Several years after returning from Ethiopia, Bicknell earned an MPH from the University of California, Berkeley. He estimated during his May 2 talk that he had spent about half of his career working to further public health in the United States and half overseas – a proportion that he quipped “felt just right.” After coming to BU in 1978, he focused on establishing the curriculum for the nascent Department of International Health and later established the Center for International Health that was eventually expanded into the current Center for Global Health and Development.

Watch Peace Corps Chronicles: Bill Bicknell

In recent weeks, tributes to Bicknell from faculty and former students flooded in to his CaringBridge website. Bicknell had posted frequent updates until Monday, June 4, when his wife, Brandeis University professor Jane Hale, wrote that Bill was no longer able to write to followers himself.

Former student Pratibha Shah, SPH ’11, wrote on the CaringBridge site, “It has been a privilege and honor to have known you, taken your class and interacted with you. My journey in (the) US, especially my academic journey, has been filled with many unforgettable people and experiences. But you have definitely stamped my heart and mind forever with your indefatigable spirit and most unique personality. You have a lion’s heart and a leopard’s mind.”

Another former student, Jane Craycroft, SPH ’95, recalled the first time she met Bicknell: “You were my advisor at BUSPH. I first laid eyes on you during fall 1992 orientation and witnessed you deep in thought (sleeping?) while loads of us newbies filled one of the auditoriums. Later the same day, during the refreshment part of the event, while speaking with a group of students and eating a sandwich, you needed to be hands free (perhaps you started gesticulating or a handshake took place), so you put your sandwich in the pocket of your blue blazer.

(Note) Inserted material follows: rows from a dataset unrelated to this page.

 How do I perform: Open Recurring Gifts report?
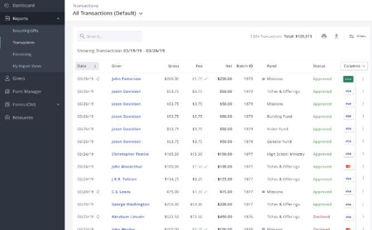tap(25, 31)
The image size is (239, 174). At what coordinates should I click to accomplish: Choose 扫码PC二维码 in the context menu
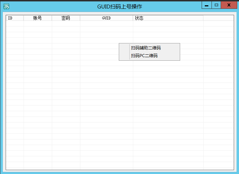click(144, 56)
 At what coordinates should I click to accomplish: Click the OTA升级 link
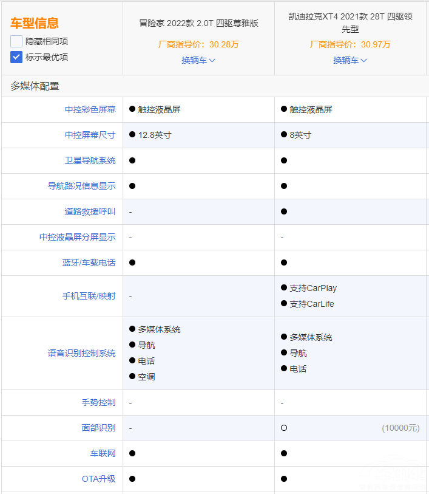coord(98,479)
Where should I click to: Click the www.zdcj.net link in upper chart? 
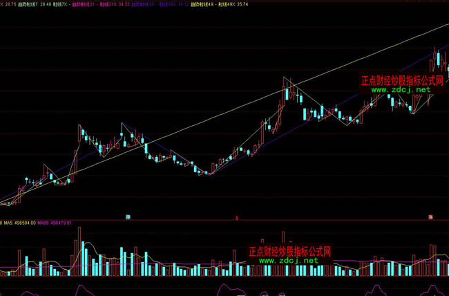tap(404, 90)
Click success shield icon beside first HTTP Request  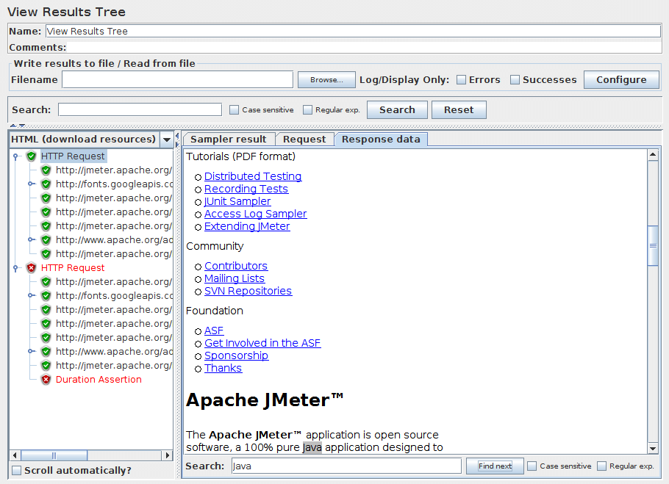point(31,156)
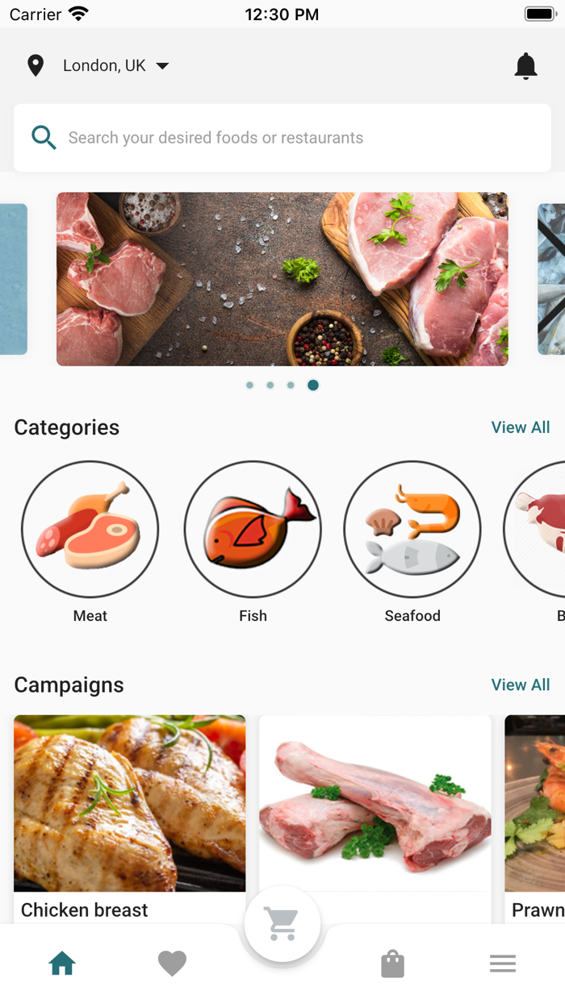Open the hamburger menu icon

pyautogui.click(x=503, y=963)
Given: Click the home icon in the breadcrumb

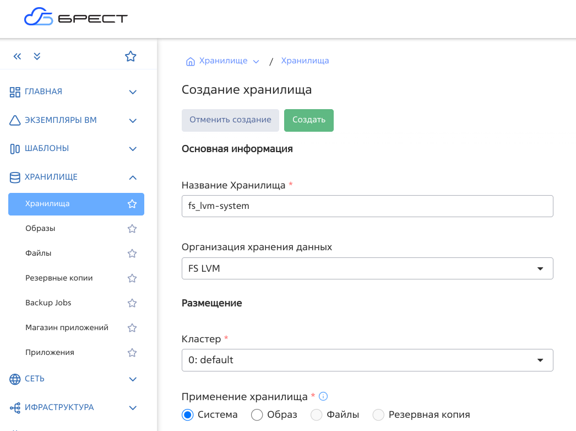Looking at the screenshot, I should [x=189, y=61].
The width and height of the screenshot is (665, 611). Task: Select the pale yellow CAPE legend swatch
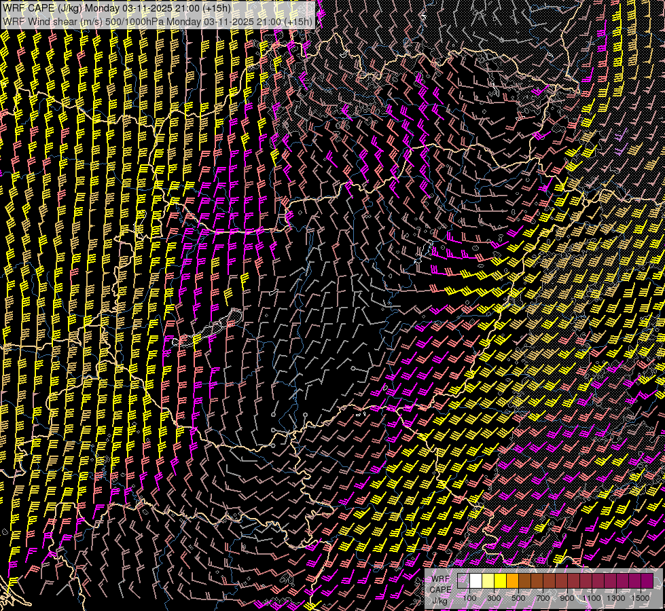[x=488, y=580]
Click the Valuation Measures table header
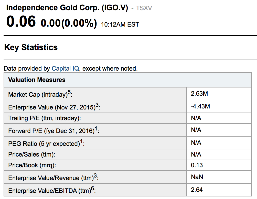257x199 pixels. coord(37,80)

My initial thoughts were … my advisor is a crazy nut, what have I gotten myself into?

“Shortly after that day, I realized that, yes, you were a crazy nut but crazy in a dedicated, trailblazing, passionate, and full-of-life sort of way. A way I wanted to be, a way I strive to be.”

Monita Baba Djara, a clinical instructor in international health at BUSPH, said Bicknell’s “iconic presence” would be missed.

“You have always been an inspiration to me in the fierceness of your commitment to making the world a less ‘stupid’ place,” Djara wrote on the site. “Your legacy of asking the tough questions from a caring heart will live on in all of us who have had the privilege of working with you and being influenced by your unique brand of PH [public health].”

Many of those influenced by Bicknell said goodbye at the May 2 lecture and in small gatherings held in Boston and Lesotho. He spent his last days accompanied by family and friends at home in Marshfield, in a sunroom where he could look out across the salt-marsh landscape that he loved.

Memorial service details are pending.